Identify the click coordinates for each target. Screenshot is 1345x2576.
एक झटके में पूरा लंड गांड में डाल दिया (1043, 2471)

==

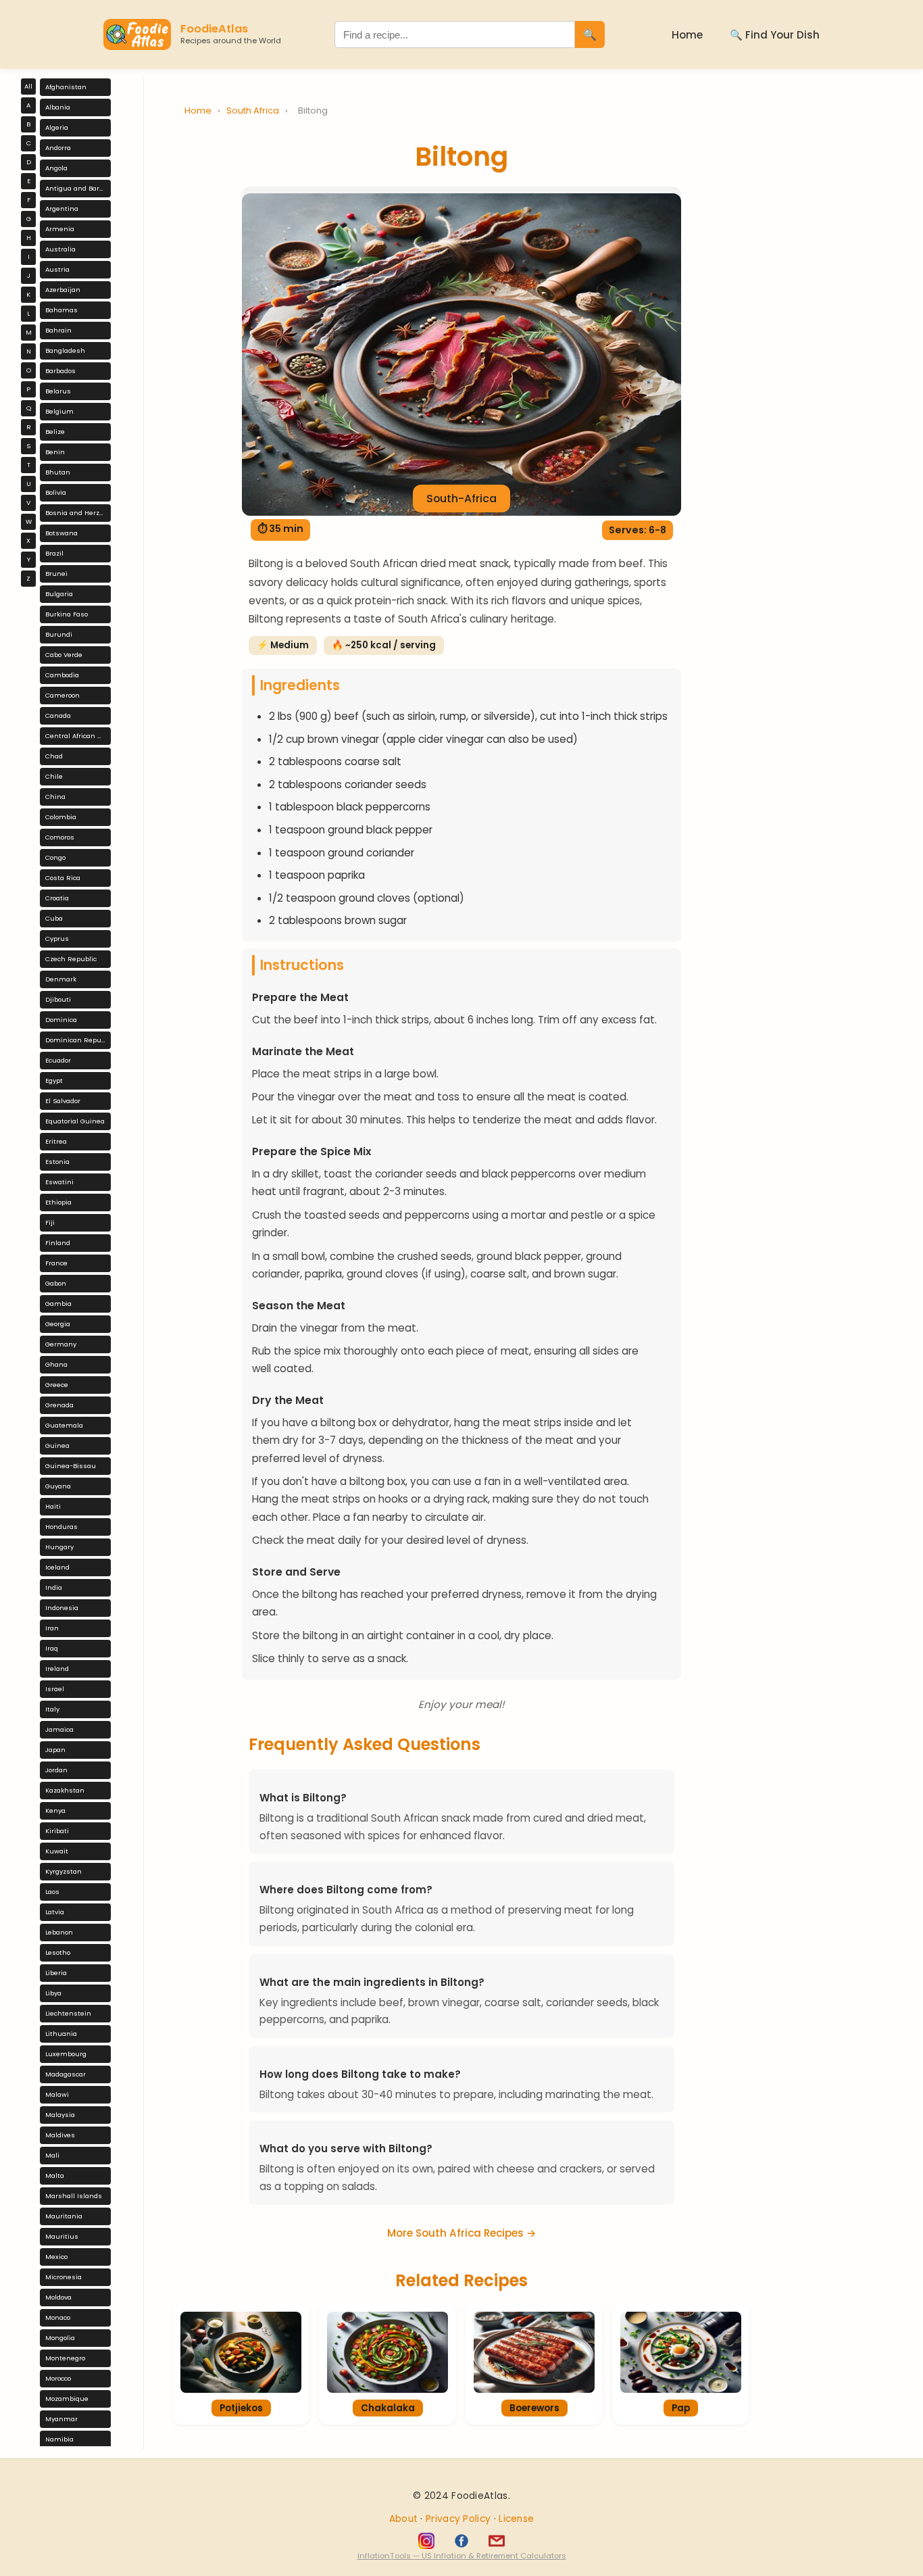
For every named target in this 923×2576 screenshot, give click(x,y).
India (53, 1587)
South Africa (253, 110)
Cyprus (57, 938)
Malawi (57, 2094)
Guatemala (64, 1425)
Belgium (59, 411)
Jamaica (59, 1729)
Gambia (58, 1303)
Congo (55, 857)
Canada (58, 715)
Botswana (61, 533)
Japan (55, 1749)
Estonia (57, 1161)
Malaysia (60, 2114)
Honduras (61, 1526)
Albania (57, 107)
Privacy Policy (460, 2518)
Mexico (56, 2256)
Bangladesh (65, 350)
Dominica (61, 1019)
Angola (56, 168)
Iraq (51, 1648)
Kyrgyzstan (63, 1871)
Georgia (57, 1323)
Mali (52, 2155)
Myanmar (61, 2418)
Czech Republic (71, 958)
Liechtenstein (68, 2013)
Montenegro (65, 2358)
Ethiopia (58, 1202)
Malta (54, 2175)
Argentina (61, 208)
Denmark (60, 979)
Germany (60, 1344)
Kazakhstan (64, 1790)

...

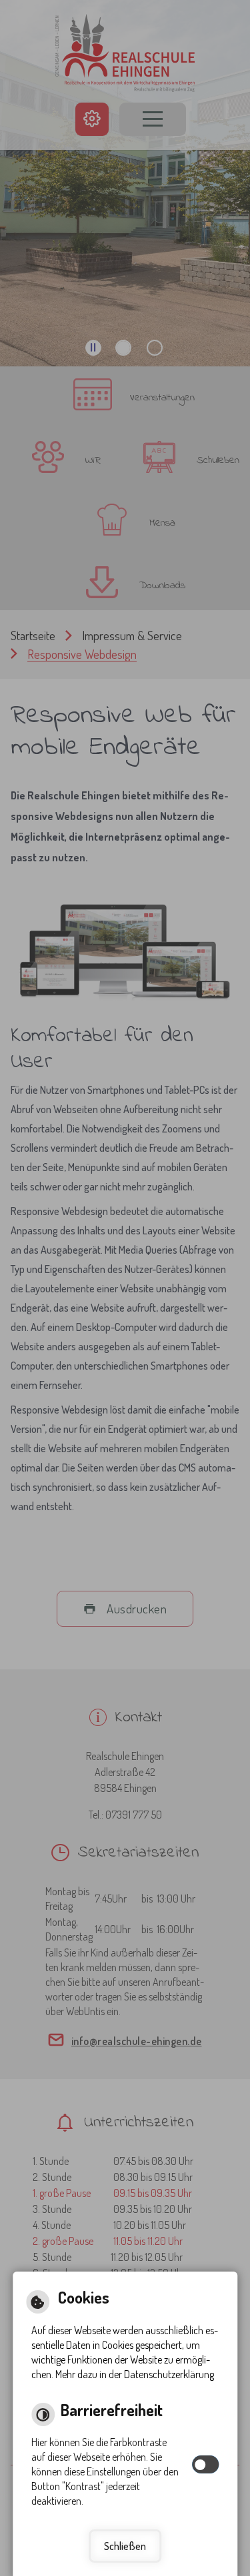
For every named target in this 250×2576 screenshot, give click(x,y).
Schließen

*Work required*. All that is wanted is a faithful reproduction of the line above with "Myanmar (61, 2418)", the line with "Kazakhstan (64, 1790)", and every line in between.

*Solution to this problem*.
Myanmar (61, 2418)
Czech Republic (71, 958)
Liechtenstein (68, 2013)
Montenegro (65, 2358)
Ethiopia (58, 1202)
Malta (54, 2175)
Argentina (61, 208)
Denmark (60, 979)
Germany (60, 1344)
Kazakhstan (64, 1790)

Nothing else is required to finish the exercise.